I am not a normal girl at all. In any way, shape, or form. I don't really act too normal. I don't think like a normal girl at all. I don't respond to situations like a normal person at all. I don't really function the way normal people do, either.
Hmm. Now that I think about it, I do look like a normal person. I'm pretty short. Not quite a midget, but short enough to realize the hobbits are only about a half a head shorter than me. I don't go all out with my clothes either. I'm not super preppy, I'm not super punk. I'm really just kinda a nothing. I really like scarves, though. I've liked 'em since about forever. Like way before they were fashionable. So take that society!
I'm the VP of our young authors club at school! A position I very gladly take. I love writing of all sorts. Unlike most people, I don't read a story to find out the end. If that's what I wanted I could just flip to the back page. No, I'm not in it for the ride too much either. A book could be dull and boring, but one thing that catches me is the style. I can learn so much from just reading the words. I can learn about the author, the characters, the other worlds that exist only in the minds of the author. Don't get me wrong, I don'tjust read to learn. It's not like I read the encyclopedia (the dictionary is way cooler). I just...want to know things.
I'm a hardcore anime nerd. To the point where I willingly thrust myself into a culture that is so different from my own. I know a little Japanese. Not enough to get me anywhere, but enough to stick my tongue out at the Spanish nerds. I love to draw anime, too. I'm not really a pro at that either, but I still take pride in my work. I actually love Japanese music as much as English music, too. I don't really have a hard time memorizing all the words in both languages, so its always a good time on my ipod.

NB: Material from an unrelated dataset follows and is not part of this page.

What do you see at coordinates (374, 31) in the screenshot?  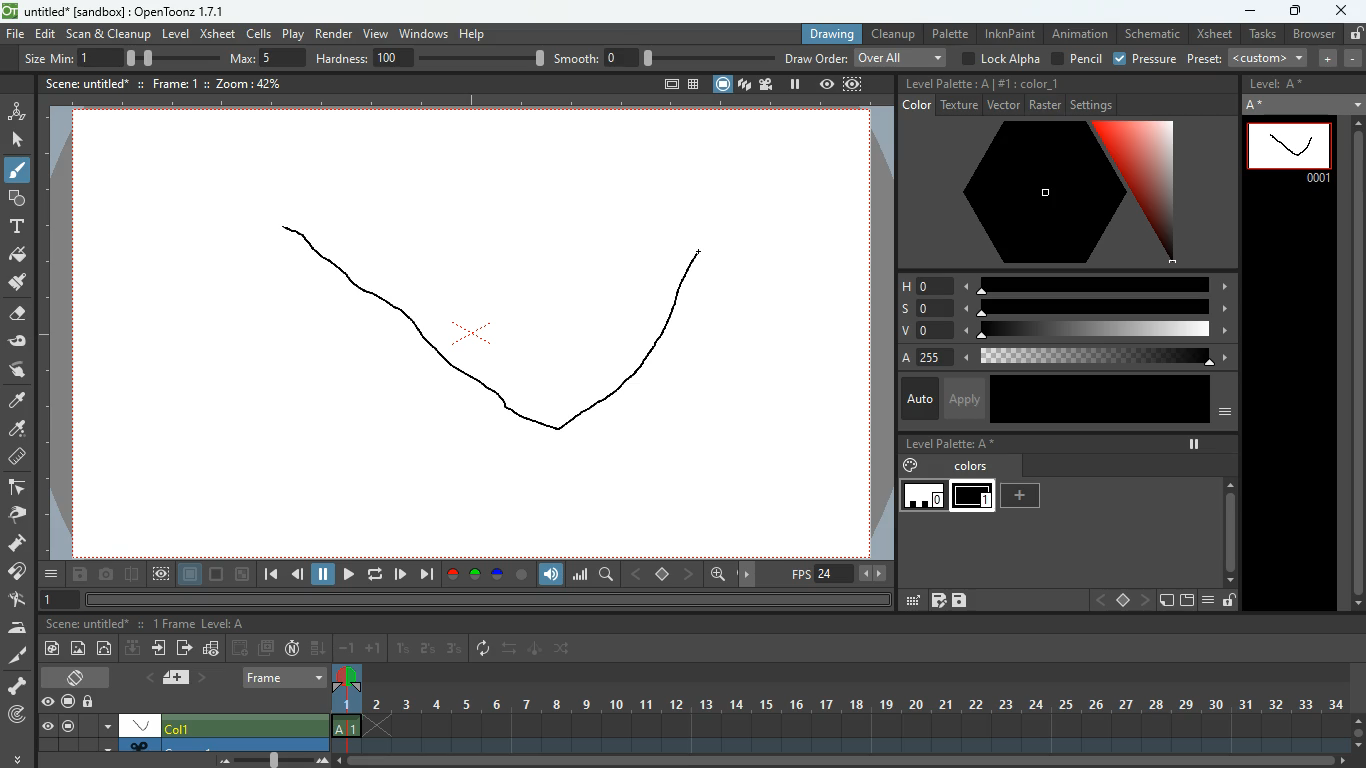 I see `view` at bounding box center [374, 31].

Last, but not least at all, I'm throwing out a warning. Thankfully, you're probably just some random internet person and will never have to worry about this. There's a couple stages of knowing me. At first, I'm a weird girl who seems to radiate happiness and bring it to everyone I know. Next, I'm still a weird girl who radiates happiness, but I'm a person with problems of my own that I don't particularly bother people with. I'm not about gossip or hurting people. If someone hurts me, I'll never let them know. The last stage is realizing something crazy. Few people have gotten this far. I'm a little evil. Why am I so nice? I want to be liked by people because I know that there's little to gain when you're disliked. So by just being my random, happy self, I get you to willingly do what I want. "Hey, wanna make me some cookies?" "But it's 10 o'clock at night." "Pleeeease. I can eat them at school tomorrow." "Mmmm. fine. Chocolate chip is ok, right?" That's a true conversation and just a small example. Like I said though, I'm not malicious. I would never get people to compromise beliefs or be nasty to others or break any rules. Some people may not even call that evil, but I believe there's a little evil in all of us. Manipulation just happens to by mine. What's yours?